Глава 10

Я так погружена в свои мысли, что едва замечаю, как мы пересекли канал, пока не оказываюсь на причале. Джиана хватает меня за плечо и оттаскивает от мужчин, привязывающих судно.

– Что с тобой происходит?

Как бы я хотела рассказать ей, но, очевидно, я бы прокляла этим кучу незнакомцев.

Я перестаю покусывать губу.

– Просто задумалась… о всяком.

Всякое – это Энтони? – Ее глаза горят. Я не могу сказать, беспокойство это или веселье, я знаю, что это совершенно не одно и то же, но мой разум не способен сейчас различать оттенки чувств. – Если ты не хочешь заходить дальше, скажи ему. Он один из немногих, кто прислушается.

Свидание с Энтони – последнее, что у меня на уме, но теперь, когда она напомнила о нем, наш поцелуй и продолжение, на которое рассчитывает Энтони, занимают центральное место. Через плечо Джианы я наблюдаю, как он выходит из своей лодки с изяществом опытного мужчины, привыкшего существовать между сушей и морем. Он ловит мой взгляд, но не улыбается. Как и я, он был на взводе с тех пор, как мы покинули Ракс.

Перевожу взгляд на Джиану:

– Я не уверена в том, чего я хочу. – Ну, кроме того, что я бы отмотала весь этот вечер назад. Всю эту неделю.

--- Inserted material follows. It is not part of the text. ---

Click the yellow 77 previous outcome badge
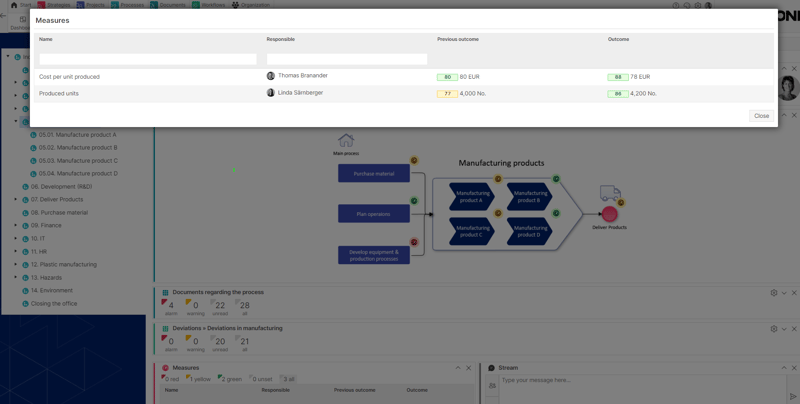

Я бы хотела, чтобы мама никогда не упоминала Бронвен и я никогда не отправлялась на ее поиски, потому что слепой женщине удалось и одурманить мой разум, и выбить меня из колеи. Могу ли я, полукровка, законно стать невестой Данте благодаря охоте за сокровищами?

Бронвен попросила меня не рассказывать ни о поисках, ни о ней, но она не говорила, что я не могу спрашивать о статуях.

Я поднимаю глаза к небу, полному мерцания звезд:

– Джиа, есть ли в королевстве кузнецы, которые работают с железом?

Она склоняет голову:

– Только один, в Изолакуори, поставляет стальные клинки военным.

Мой пульс учащается. Бронвен сказала, что первая железная птица – в Изолакуори. Может ли она быть в той кузнице?

Я хмурюсь, когда до меня доходит – только чистокровные фейри могут жить в Изолакуори, но фейри не могут работать с железом.

– Кузнец – фейри?

– Нет. Он человек. Фейри не могут прикасаться к железу.

– Он живет в Изолакуори?

– Как и короли. Из поколения в поколение. – Она прищуривается. – Откуда такой внезапный интерес к кузнецам?

За ней взлетает стая уток с бирюзовым оперением, вода стекает с их крыльев, подобно бриллиантам, забрызгивая змея, потревожившего их покой.

– Может быть, мне нужно оружие? Ведь девушка должна себя чем-то защищать, правда?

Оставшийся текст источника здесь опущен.